* Material for the task *
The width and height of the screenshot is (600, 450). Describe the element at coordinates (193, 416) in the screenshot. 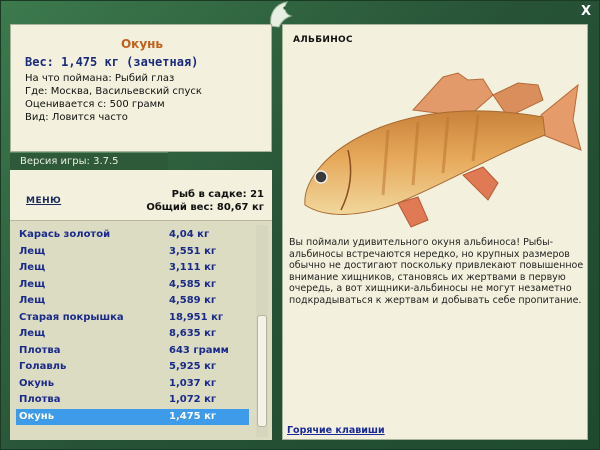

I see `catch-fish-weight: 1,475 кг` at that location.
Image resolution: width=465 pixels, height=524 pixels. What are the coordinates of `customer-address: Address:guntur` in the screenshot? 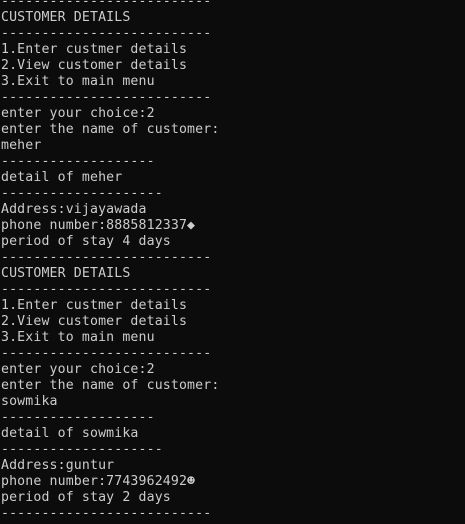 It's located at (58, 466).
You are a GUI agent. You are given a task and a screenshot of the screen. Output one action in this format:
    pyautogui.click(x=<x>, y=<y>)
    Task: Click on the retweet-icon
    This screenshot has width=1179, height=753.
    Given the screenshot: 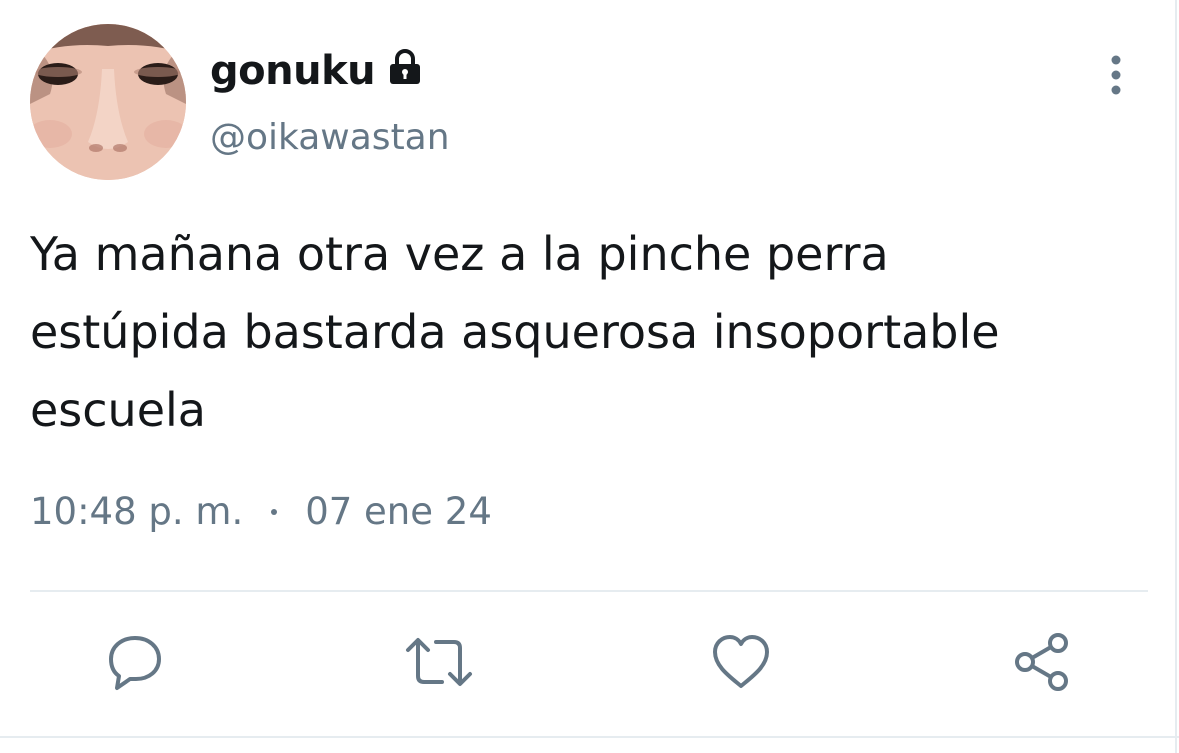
--
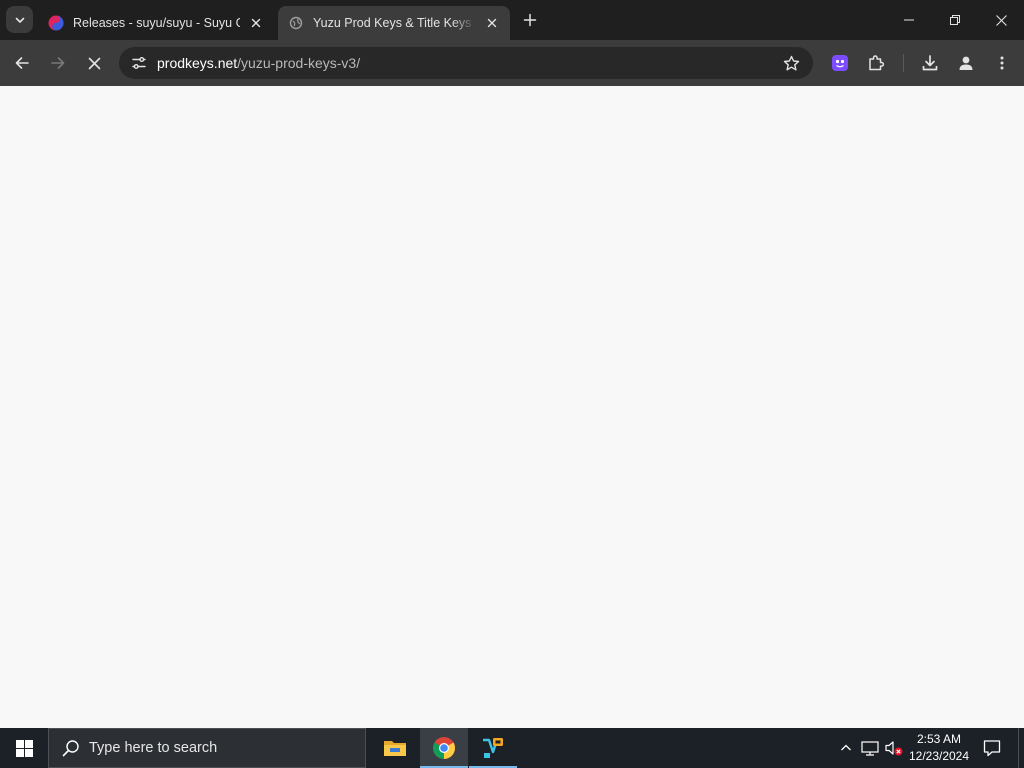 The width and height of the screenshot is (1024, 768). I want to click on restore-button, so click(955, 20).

* Exercise prompt *
Reproduce the records word for word, from the line containing "The width and height of the screenshot is (600, 450)." through the line containing "at that location.", both lines included, and leave out the pictures.

* Result for this exercise *
The width and height of the screenshot is (600, 450). Describe the element at coordinates (193, 416) in the screenshot. 

I see `catch-fish-weight: 1,475 кг` at that location.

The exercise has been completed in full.